They shouted as loudly as they could,—“Hello! Hello! Hello-o-o!” again and again; but nobody answered. There was not a sound in the forest; only cold, damp, gray fog came sifting silently everywhere.
“I wish we hadn’t come,” said Rose. “Shall we get home before night? I shouldn’t like to sleep in the forest. There might be snakes.”
Suddenly they ran into something like a wooden fence. “Hurrah!” cried Kenneth. “Look, Rose, here is the wigwam now. I told you we were near it all the time.”
Kenneth was right. There they stood in the very door of the wigwam, which had been hidden by the fog.
They gave a shout of joy and went inside. Yes, there it stood, just as they had left it a year ago. There was the piny roof, the pile of brush for a sofa; the little heap of stones which had been their play stove; the cupboard made of a hollow log.

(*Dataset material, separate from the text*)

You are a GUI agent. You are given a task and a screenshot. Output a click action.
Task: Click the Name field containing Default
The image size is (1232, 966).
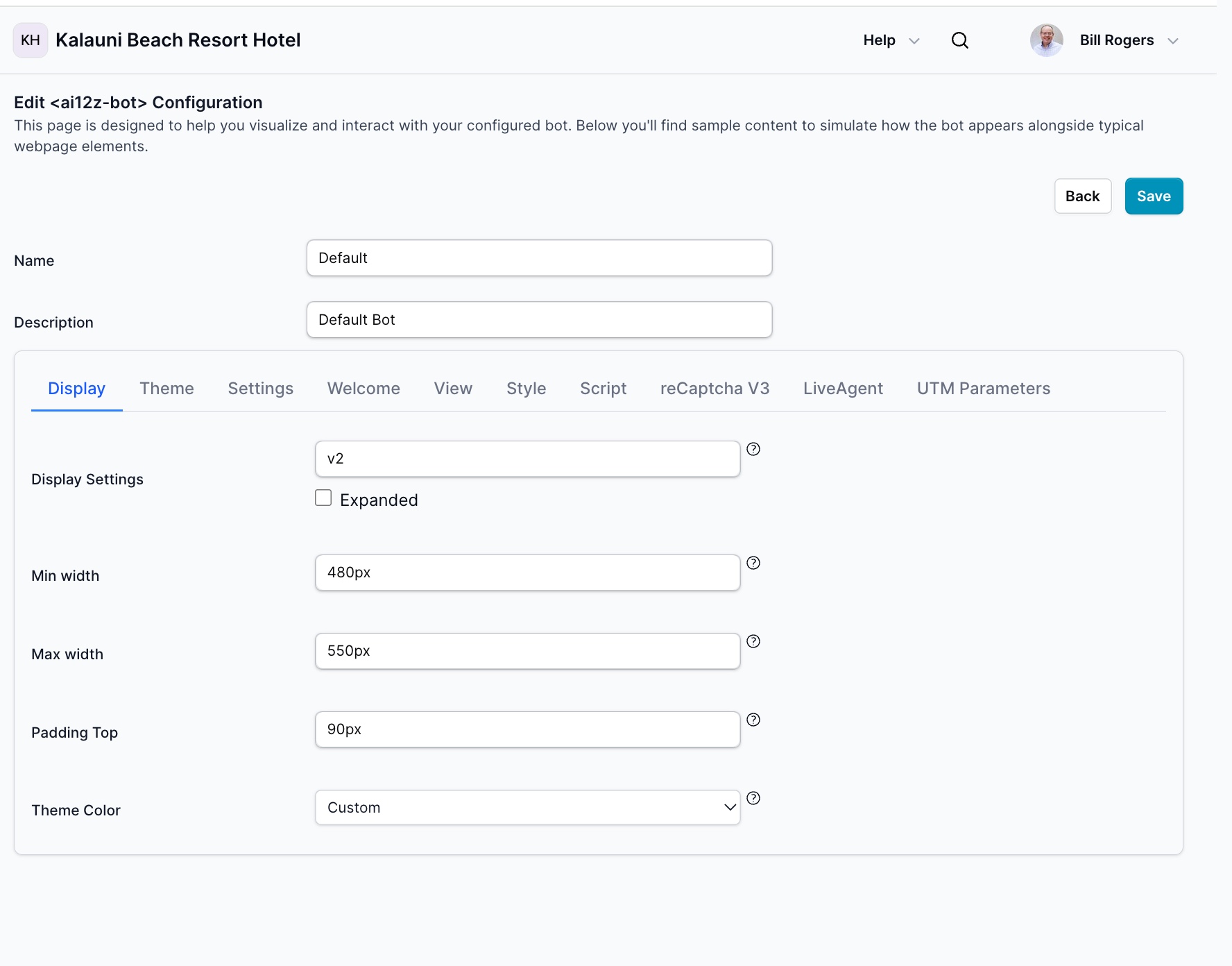[539, 257]

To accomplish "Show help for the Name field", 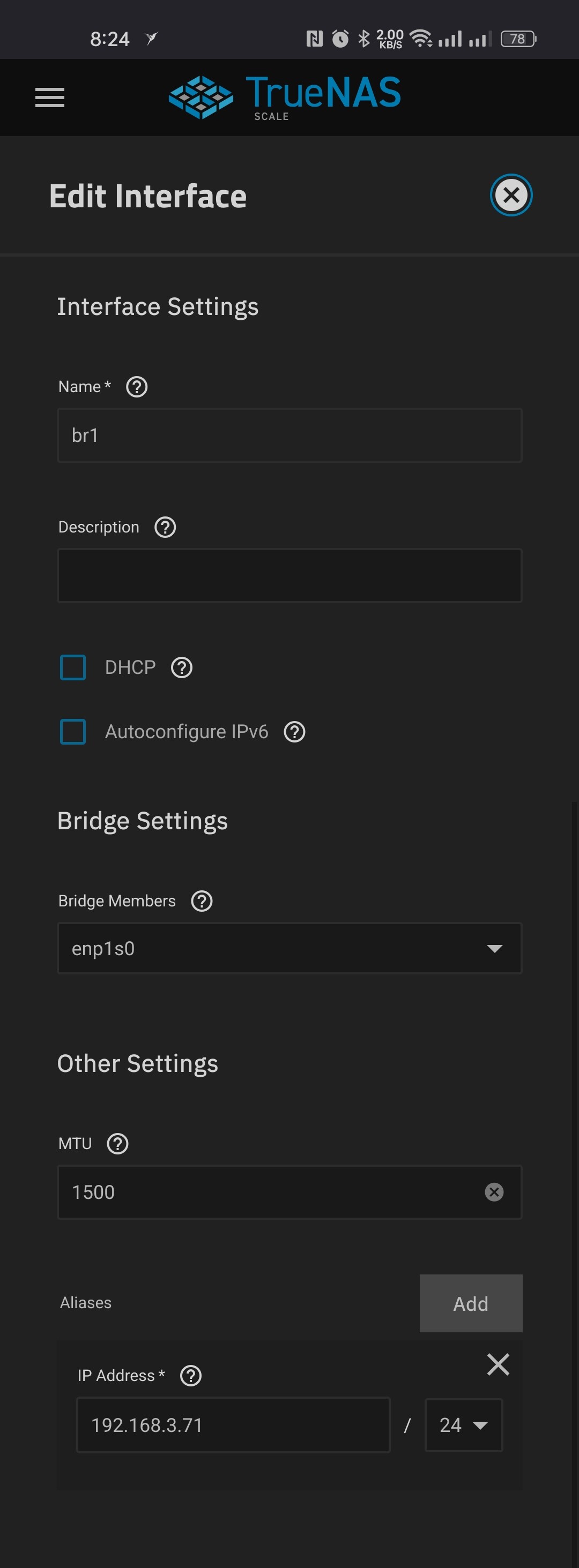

“Somebody has been in our house,” said Kenneth, like the Great Big Bear in the story. “Here are some pieces of broken crockery.”
“Somebody has been sitting on our sofa,” cried Rose, like the Middle-sized Bear, “and she has left her shawl. See!”—she held up a plaid shawl. “It is nice and warm. I am going to put it on.”
“It is an Indian blanket,” said Kenneth. “And look! Somebody has been into our cupboard and has left something to eat!” he cried, like the Little Wee Bear. He held up a pail full of blueberries, big and ripe and luscious. “Rose, it must be the Indians!”
Both the children glanced at the door and shivered. Never had the Indians seemed so near. It was very creepy here alone in the forest. The fog might be hiding all sorts of dangers which they could not see.
But soon Rose took courage. “I don’t believe it was Indians,” she said. “Indians don’t leave things all ready for lost children. It must be the fairies. I knew there were fairies in this forest. I have told you so, Kenneth, ever so many times. I am hungry and I am going to eat the berries. If the fairies left them it will be perfectly safe.”